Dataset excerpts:
-- -- --

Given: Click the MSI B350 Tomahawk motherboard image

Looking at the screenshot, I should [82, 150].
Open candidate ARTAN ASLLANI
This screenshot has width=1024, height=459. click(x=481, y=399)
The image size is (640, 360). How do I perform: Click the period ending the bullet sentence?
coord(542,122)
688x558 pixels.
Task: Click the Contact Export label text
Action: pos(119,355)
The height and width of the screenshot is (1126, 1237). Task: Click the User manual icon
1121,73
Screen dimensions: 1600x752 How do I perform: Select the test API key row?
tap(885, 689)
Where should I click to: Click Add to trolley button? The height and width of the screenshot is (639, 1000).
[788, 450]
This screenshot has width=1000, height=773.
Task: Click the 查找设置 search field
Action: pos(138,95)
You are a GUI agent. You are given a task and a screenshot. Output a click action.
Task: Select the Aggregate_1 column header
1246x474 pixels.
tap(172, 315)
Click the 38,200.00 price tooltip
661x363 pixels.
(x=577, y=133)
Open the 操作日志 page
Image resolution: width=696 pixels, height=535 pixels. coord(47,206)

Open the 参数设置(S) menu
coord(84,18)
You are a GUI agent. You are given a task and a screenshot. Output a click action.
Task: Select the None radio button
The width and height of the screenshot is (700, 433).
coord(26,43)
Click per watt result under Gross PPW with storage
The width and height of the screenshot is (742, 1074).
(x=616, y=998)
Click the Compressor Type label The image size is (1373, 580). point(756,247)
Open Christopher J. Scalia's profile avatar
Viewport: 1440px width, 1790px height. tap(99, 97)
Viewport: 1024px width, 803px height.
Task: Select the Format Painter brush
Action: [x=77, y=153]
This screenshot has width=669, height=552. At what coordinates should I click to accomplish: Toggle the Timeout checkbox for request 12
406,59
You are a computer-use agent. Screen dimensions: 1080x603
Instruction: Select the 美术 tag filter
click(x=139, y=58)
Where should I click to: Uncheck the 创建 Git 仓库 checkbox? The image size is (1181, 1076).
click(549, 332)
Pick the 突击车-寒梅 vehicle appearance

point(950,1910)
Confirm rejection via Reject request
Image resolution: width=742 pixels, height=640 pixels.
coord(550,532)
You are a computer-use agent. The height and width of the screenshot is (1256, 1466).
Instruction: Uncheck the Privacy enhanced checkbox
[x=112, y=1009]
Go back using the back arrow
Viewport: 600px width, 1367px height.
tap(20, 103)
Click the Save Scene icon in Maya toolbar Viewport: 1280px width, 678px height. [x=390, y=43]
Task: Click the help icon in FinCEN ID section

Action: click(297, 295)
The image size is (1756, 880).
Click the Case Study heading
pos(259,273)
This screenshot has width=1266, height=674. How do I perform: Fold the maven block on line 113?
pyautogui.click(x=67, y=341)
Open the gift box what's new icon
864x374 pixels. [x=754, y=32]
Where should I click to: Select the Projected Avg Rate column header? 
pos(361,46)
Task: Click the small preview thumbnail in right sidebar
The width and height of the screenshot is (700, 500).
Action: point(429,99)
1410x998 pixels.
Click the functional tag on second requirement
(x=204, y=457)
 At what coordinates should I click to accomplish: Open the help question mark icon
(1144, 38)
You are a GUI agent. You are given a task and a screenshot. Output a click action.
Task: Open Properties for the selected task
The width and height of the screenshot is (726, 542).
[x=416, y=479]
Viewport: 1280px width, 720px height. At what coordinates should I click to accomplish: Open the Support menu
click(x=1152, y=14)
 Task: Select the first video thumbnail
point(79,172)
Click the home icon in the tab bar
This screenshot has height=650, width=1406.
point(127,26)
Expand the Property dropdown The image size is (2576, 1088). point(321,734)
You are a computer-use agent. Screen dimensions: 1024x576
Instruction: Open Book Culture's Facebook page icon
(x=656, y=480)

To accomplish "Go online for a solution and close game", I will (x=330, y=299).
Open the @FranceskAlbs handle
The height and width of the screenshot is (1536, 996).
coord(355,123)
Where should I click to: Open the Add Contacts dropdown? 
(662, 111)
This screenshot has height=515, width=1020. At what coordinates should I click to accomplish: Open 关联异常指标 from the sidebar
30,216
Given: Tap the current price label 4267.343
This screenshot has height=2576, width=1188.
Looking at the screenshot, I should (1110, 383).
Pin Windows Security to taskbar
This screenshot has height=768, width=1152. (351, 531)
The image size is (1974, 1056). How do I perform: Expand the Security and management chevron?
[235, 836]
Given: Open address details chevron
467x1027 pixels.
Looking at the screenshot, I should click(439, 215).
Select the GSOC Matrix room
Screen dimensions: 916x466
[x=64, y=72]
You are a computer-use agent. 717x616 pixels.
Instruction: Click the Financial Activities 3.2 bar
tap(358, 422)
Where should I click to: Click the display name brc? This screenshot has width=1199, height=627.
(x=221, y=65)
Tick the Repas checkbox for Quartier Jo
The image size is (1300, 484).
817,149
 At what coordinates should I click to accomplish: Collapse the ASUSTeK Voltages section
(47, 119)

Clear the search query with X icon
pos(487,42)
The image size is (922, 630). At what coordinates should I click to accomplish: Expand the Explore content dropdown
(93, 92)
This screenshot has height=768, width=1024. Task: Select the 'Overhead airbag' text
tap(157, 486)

-- -- --

### What you have to do
Would you write out all of the data exactly as given?

### Exercise response
Given: Click the MSI B350 Tomahawk motherboard image

Looking at the screenshot, I should [82, 150].
Open candidate ARTAN ASLLANI
This screenshot has width=1024, height=459. click(x=481, y=399)
The image size is (640, 360). How do I perform: Click the period ending the bullet sentence?
coord(542,122)
688x558 pixels.
Task: Click the Contact Export label text
Action: pos(119,355)
The height and width of the screenshot is (1126, 1237). Task: Click the User manual icon
1121,73
Screen dimensions: 1600x752 How do I perform: Select the test API key row?
tap(885, 689)
Where should I click to: Click Add to trolley button? The height and width of the screenshot is (639, 1000).
[788, 450]
This screenshot has width=1000, height=773.
Task: Click the 查找设置 search field
Action: pos(138,95)
You are a GUI agent. You are given a task and a screenshot. Output a click action.
Task: Select the Aggregate_1 column header
1246x474 pixels.
tap(172, 315)
Click the 38,200.00 price tooltip
661x363 pixels.
(x=577, y=133)
Open the 操作日志 page
Image resolution: width=696 pixels, height=535 pixels. coord(47,206)

Open the 参数设置(S) menu
coord(84,18)
You are a GUI agent. You are given a task and a screenshot. Output a click action.
Task: Select the None radio button
The width and height of the screenshot is (700, 433).
coord(26,43)
Click per watt result under Gross PPW with storage
The width and height of the screenshot is (742, 1074).
(x=616, y=998)
Click the Compressor Type label The image size is (1373, 580). point(756,247)
Open Christopher J. Scalia's profile avatar
Viewport: 1440px width, 1790px height. tap(99, 97)
Viewport: 1024px width, 803px height.
Task: Select the Format Painter brush
Action: [x=77, y=153]
This screenshot has width=669, height=552. At what coordinates should I click to accomplish: Toggle the Timeout checkbox for request 12
406,59
You are a computer-use agent. Screen dimensions: 1080x603
Instruction: Select the 美术 tag filter
click(x=139, y=58)
Where should I click to: Uncheck the 创建 Git 仓库 checkbox? The image size is (1181, 1076).
click(549, 332)
Pick the 突击车-寒梅 vehicle appearance

point(950,1910)
Confirm rejection via Reject request
Image resolution: width=742 pixels, height=640 pixels.
coord(550,532)
You are a computer-use agent. The height and width of the screenshot is (1256, 1466).
Instruction: Uncheck the Privacy enhanced checkbox
[x=112, y=1009]
Go back using the back arrow
Viewport: 600px width, 1367px height.
tap(20, 103)
Click the Save Scene icon in Maya toolbar Viewport: 1280px width, 678px height. [x=390, y=43]
Task: Click the help icon in FinCEN ID section

Action: click(297, 295)
The image size is (1756, 880).
Click the Case Study heading
pos(259,273)
This screenshot has width=1266, height=674. How do I perform: Fold the maven block on line 113?
pyautogui.click(x=67, y=341)
Open the gift box what's new icon
864x374 pixels. [x=754, y=32]
Where should I click to: Select the Projected Avg Rate column header? 
pos(361,46)
Task: Click the small preview thumbnail in right sidebar
The width and height of the screenshot is (700, 500).
Action: point(429,99)
1410x998 pixels.
Click the functional tag on second requirement
(x=204, y=457)
 At what coordinates should I click to accomplish: Open the help question mark icon
(1144, 38)
You are a GUI agent. You are given a task and a screenshot. Output a click action.
Task: Open Properties for the selected task
The width and height of the screenshot is (726, 542).
[x=416, y=479]
Viewport: 1280px width, 720px height. At what coordinates should I click to accomplish: Open the Support menu
click(x=1152, y=14)
 Task: Select the first video thumbnail
point(79,172)
Click the home icon in the tab bar
This screenshot has height=650, width=1406.
point(127,26)
Expand the Property dropdown The image size is (2576, 1088). point(321,734)
You are a computer-use agent. Screen dimensions: 1024x576
Instruction: Open Book Culture's Facebook page icon
(x=656, y=480)

To accomplish "Go online for a solution and close game", I will (x=330, y=299).
Open the @FranceskAlbs handle
The height and width of the screenshot is (1536, 996).
coord(355,123)
Where should I click to: Open the Add Contacts dropdown? 
(662, 111)
This screenshot has height=515, width=1020. At what coordinates should I click to accomplish: Open 关联异常指标 from the sidebar
30,216
Given: Tap the current price label 4267.343
This screenshot has height=2576, width=1188.
Looking at the screenshot, I should (1110, 383).
Pin Windows Security to taskbar
This screenshot has height=768, width=1152. (351, 531)
The image size is (1974, 1056). How do I perform: Expand the Security and management chevron?
[235, 836]
Given: Open address details chevron
467x1027 pixels.
Looking at the screenshot, I should click(439, 215).
Select the GSOC Matrix room
Screen dimensions: 916x466
[x=64, y=72]
You are a computer-use agent. 717x616 pixels.
Instruction: Click the Financial Activities 3.2 bar
tap(358, 422)
Where should I click to: Click the display name brc? This screenshot has width=1199, height=627.
(x=221, y=65)
Tick the Repas checkbox for Quartier Jo
The image size is (1300, 484).
817,149
 At what coordinates should I click to accomplish: Collapse the ASUSTeK Voltages section
(47, 119)

Clear the search query with X icon
pos(487,42)
The image size is (922, 630). At what coordinates should I click to accomplish: Expand the Explore content dropdown
(93, 92)
This screenshot has height=768, width=1024. Task: Select the 'Overhead airbag' text
tap(157, 486)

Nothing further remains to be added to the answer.